> _WHAT IS BEING ASKED_
Starting at the line that contains "You are a GUI" and continuing through the end of the rows below, rewrite only those lines with their requests, scaling each coordinate in the answers by 0.45 and rounding to whole numbers, with halves rounded up. Leave the pictures out.

++++ RECORD EXCERPTS

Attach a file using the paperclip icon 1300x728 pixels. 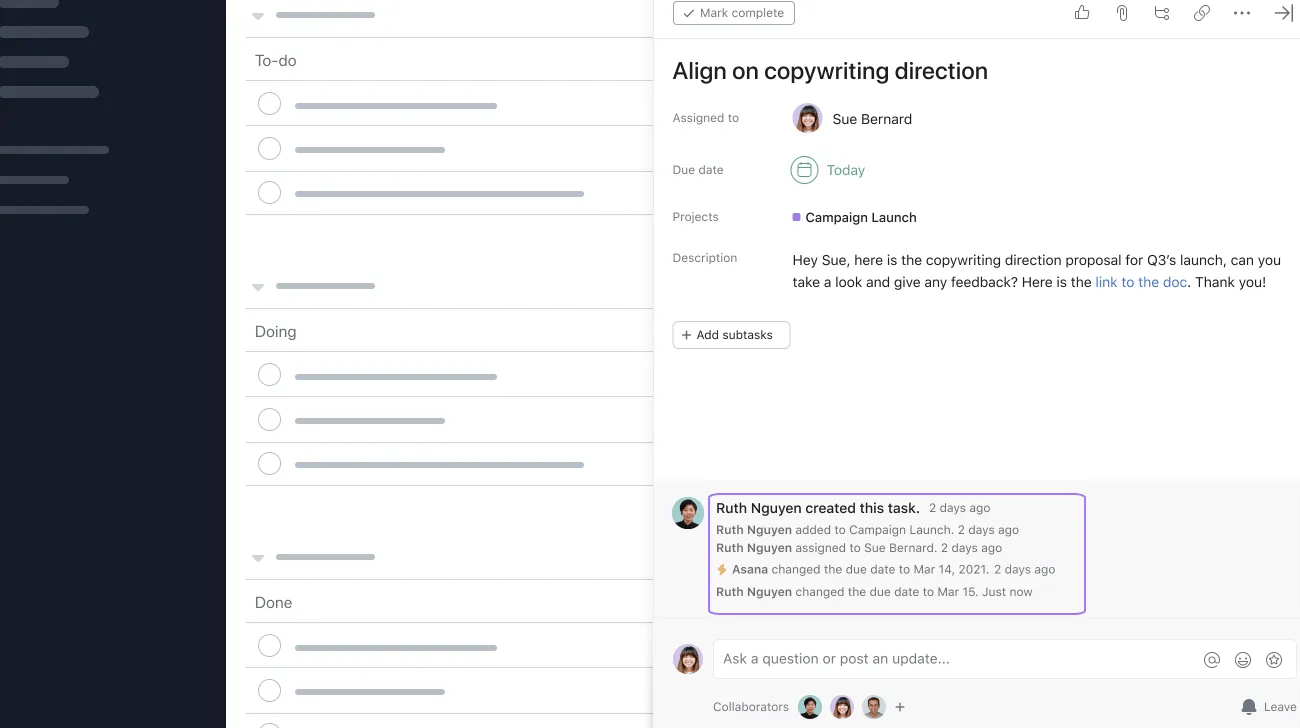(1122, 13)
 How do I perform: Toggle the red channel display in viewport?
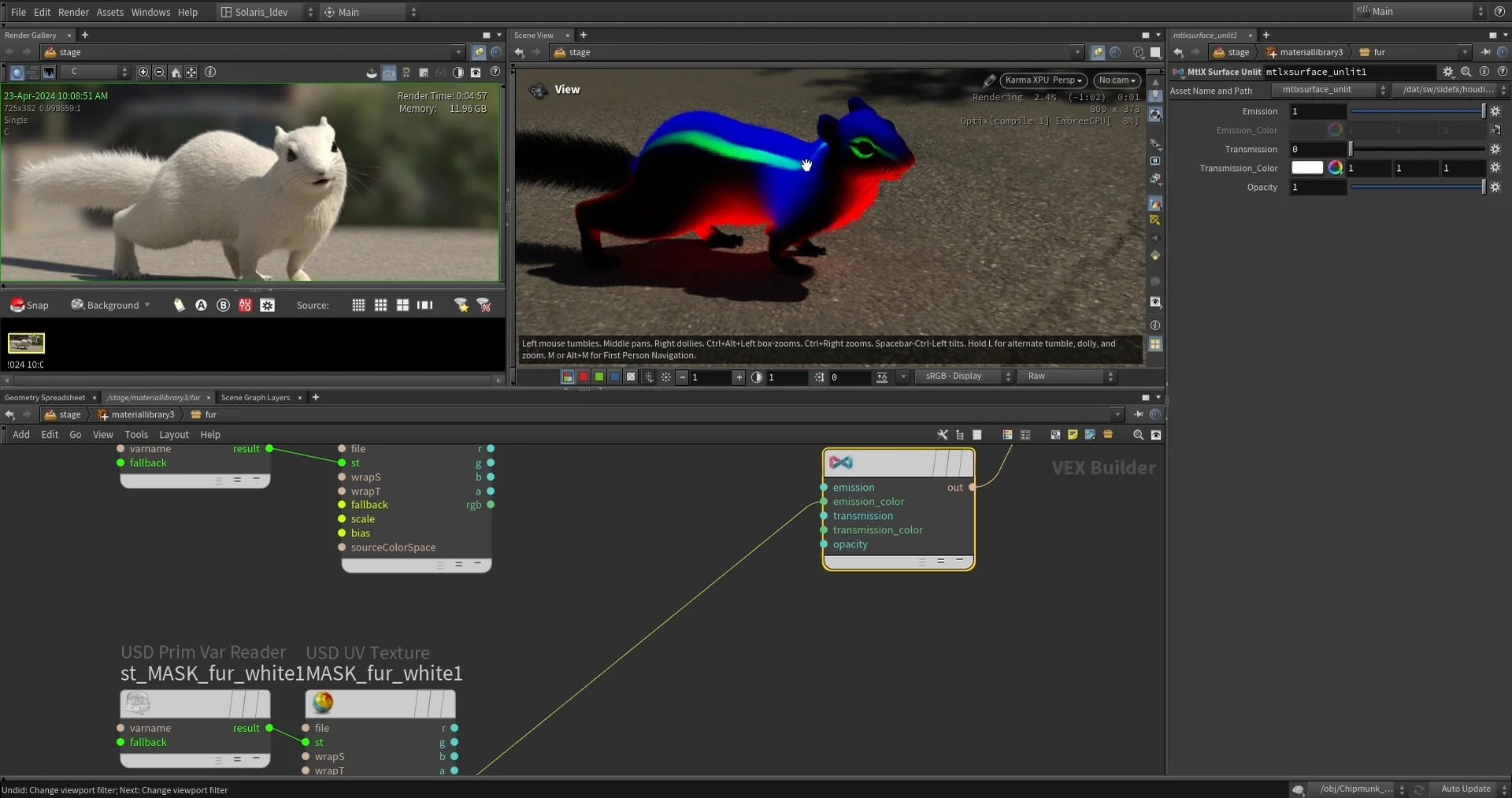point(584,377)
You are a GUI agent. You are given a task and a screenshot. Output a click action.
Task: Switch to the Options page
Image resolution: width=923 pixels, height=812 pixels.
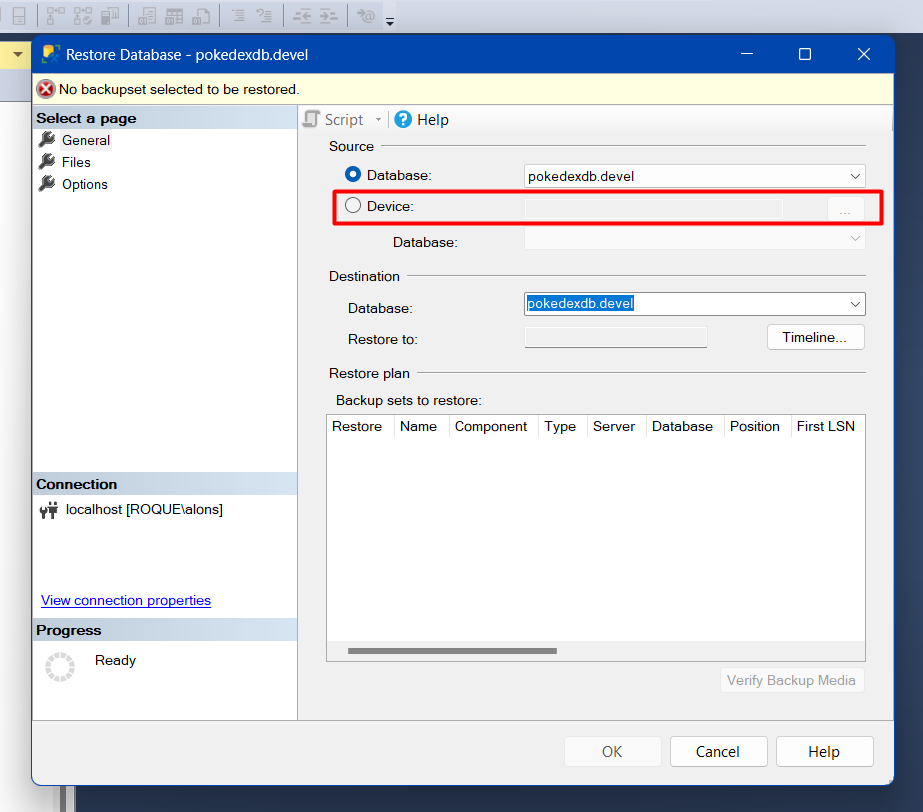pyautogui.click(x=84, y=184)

++++++++

> _TASK OUTPUT_
You are a GUI agent. You are given a task and a screenshot. Output a click action.
Task: Switch to the Options page
Image resolution: width=923 pixels, height=812 pixels.
pyautogui.click(x=38, y=83)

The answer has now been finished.